Today the prophet Samuel and Jesus, both remind us of the folly of relying on our habitual ways of seeing, if we wish to see the Reign of God at work in our midst. All around us, the Holy Spirit daily calls and anoints chosen servants, even as Jesus continues to open blind eyes for the glory of God, and yet we do not see. Every day the Kingdom of God is unveiled in our midst, but our habitual ways of seeing the world effectively blind us.
Roughly twenty-five years ago, as I made my way from a parking lot to a supermarket entrance, I saw a peculiar-looking man in a rumpled suit standing by the door handing out business cards. I immediately thought this was someone I should avoid if I did not want to become entangled in an awkward and likely bizarre conversation. As I did my best to avoid him while entering the supermarket, he reached over and handed me a business card without saying a word. I looked down at the card and read: "If you meet me and forget me, you have lost nothing. But if you meet Jesus Christ and forget him, you have lost everything.”
Flabbergasted, I instantly shifted from a state of blind self-absorption to one of sight-restoring astonishment and holy joy. Jesus himself had just written and personally handed me a love letter. I put it in my wallet and kept it there for two decades until it was in tatters. Throughout the many years, I held onto it, months or even a couple of years might go by without ever looking at it, but at unexpected moments I would stumble onto it all over again when I most needed it. At other times, I would intentionally look for it in my wallet to be reminded of the Lord’s nearness.

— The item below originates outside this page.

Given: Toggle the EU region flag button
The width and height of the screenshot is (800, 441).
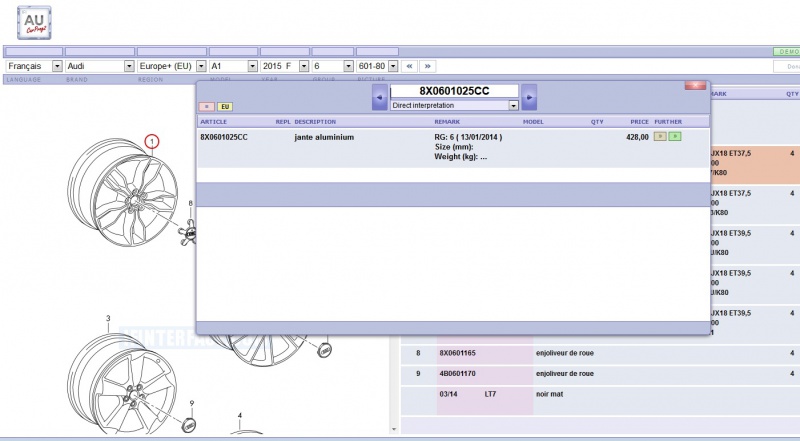Looking at the screenshot, I should [x=225, y=106].
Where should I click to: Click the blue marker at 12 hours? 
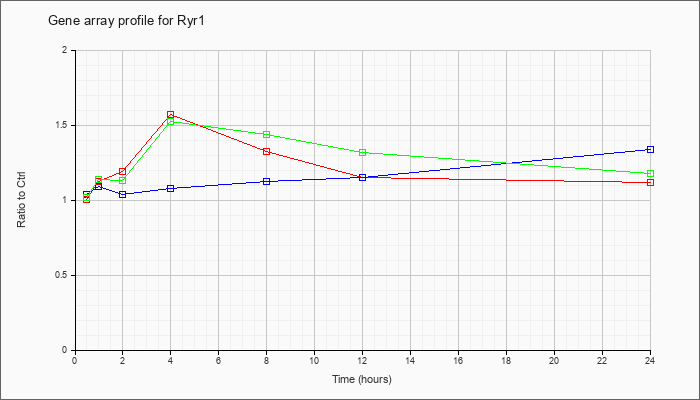tap(362, 177)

Over time, I came to see that it was not simply that the Lord had handed me a love letter through the agency of an unwelcome stranger, but rather that the stranger was himself the love letter. Perhaps the card he handed me should have read: "If you meet me and forget me, then you have met and forgotten Christ.” As Lent continues to draw us ever nearer to Easter, may Jesus open our eyes as he once opened the eyes of the man born blind, that we may ever more readily see him standing near us, revealed in the ordinary bread and wine of the brothers, sisters, and unwelcome strangers we only think we see.